WORK REQUEST — All lines from the one with "Task: Toggle Reprovados" through the end of the records below are to be given again exactly, and nothing else.

INPUT DATA —
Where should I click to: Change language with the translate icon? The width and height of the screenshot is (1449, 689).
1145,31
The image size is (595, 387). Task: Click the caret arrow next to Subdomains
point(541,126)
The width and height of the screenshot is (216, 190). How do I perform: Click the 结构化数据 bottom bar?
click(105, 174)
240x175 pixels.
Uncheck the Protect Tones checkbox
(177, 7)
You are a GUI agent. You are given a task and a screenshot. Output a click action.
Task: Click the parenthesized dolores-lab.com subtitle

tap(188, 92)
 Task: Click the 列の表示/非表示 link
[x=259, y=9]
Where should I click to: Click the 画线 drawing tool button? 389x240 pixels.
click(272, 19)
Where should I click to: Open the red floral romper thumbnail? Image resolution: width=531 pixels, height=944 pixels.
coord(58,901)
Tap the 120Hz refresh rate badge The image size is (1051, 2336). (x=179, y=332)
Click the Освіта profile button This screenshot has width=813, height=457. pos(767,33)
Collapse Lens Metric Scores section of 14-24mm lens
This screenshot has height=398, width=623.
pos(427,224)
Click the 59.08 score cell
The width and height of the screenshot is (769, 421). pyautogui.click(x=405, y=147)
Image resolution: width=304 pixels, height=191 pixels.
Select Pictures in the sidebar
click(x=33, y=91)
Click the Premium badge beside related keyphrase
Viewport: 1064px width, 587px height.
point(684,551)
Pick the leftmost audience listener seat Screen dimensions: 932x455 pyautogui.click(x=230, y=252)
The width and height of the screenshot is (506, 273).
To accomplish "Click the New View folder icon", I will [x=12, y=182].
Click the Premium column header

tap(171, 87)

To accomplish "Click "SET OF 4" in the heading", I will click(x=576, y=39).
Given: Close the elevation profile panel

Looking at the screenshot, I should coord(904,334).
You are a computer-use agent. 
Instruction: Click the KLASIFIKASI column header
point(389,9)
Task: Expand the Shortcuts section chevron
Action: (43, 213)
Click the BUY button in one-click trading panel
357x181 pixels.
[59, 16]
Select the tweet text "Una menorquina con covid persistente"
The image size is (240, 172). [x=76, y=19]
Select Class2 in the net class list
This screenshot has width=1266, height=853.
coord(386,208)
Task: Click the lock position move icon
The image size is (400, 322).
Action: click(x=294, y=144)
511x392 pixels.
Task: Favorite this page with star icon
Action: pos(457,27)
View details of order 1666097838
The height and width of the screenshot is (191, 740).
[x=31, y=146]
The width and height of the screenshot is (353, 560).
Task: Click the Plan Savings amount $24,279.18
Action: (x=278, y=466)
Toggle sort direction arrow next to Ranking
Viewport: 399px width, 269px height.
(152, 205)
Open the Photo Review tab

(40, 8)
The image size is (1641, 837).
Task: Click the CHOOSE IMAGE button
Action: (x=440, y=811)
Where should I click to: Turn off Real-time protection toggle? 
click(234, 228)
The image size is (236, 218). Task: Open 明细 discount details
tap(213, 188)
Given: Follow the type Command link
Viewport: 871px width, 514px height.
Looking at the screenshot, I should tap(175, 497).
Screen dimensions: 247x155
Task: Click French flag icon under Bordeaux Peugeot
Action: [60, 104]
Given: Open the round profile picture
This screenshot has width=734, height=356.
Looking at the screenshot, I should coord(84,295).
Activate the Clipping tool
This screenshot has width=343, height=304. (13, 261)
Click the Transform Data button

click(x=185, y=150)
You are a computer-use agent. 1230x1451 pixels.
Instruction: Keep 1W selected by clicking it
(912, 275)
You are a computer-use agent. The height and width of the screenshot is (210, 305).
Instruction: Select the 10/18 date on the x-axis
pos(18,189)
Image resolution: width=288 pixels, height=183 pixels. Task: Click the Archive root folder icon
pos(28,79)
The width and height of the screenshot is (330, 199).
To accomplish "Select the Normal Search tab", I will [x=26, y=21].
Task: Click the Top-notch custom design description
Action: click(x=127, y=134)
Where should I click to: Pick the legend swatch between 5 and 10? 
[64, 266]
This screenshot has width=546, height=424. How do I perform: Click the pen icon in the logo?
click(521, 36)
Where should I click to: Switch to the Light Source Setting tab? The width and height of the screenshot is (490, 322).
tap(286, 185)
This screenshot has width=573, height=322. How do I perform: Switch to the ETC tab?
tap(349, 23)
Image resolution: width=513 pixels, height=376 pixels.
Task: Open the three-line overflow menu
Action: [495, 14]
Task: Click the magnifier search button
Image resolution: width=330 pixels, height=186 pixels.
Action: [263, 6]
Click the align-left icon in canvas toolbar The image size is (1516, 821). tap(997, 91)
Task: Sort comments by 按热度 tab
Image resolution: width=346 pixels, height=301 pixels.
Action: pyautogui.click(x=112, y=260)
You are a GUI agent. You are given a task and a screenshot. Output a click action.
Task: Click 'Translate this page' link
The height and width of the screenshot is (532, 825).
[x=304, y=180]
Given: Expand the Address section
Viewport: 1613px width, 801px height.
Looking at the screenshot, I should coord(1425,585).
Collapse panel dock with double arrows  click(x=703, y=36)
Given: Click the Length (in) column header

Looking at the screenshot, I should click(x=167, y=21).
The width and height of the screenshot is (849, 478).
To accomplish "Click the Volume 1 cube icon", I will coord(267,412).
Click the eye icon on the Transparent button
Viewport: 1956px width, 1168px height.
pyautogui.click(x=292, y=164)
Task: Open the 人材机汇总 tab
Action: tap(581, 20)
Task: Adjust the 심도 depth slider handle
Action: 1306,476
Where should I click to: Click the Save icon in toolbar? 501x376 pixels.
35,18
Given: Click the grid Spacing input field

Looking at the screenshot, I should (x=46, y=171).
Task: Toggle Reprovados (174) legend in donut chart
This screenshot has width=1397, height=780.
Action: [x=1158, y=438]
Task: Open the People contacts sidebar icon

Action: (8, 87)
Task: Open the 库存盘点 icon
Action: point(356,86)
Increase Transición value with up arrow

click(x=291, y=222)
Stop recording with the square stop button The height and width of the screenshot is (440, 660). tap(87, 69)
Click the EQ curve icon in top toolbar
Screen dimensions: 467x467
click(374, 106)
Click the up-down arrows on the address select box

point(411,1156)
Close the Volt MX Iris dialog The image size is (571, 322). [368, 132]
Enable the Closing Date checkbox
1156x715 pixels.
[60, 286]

SOLUTION TO THE EXERCISE —
Task: Toggle Reprovados (174) legend in donut chart
This screenshot has width=1397, height=780.
Action: [x=1158, y=438]
Task: Open the People contacts sidebar icon

Action: (8, 87)
Task: Open the 库存盘点 icon
Action: point(356,86)
Increase Transición value with up arrow

click(x=291, y=222)
Stop recording with the square stop button The height and width of the screenshot is (440, 660). tap(87, 69)
Click the EQ curve icon in top toolbar
Screen dimensions: 467x467
click(374, 106)
Click the up-down arrows on the address select box

point(411,1156)
Close the Volt MX Iris dialog The image size is (571, 322). [368, 132]
Enable the Closing Date checkbox
1156x715 pixels.
[60, 286]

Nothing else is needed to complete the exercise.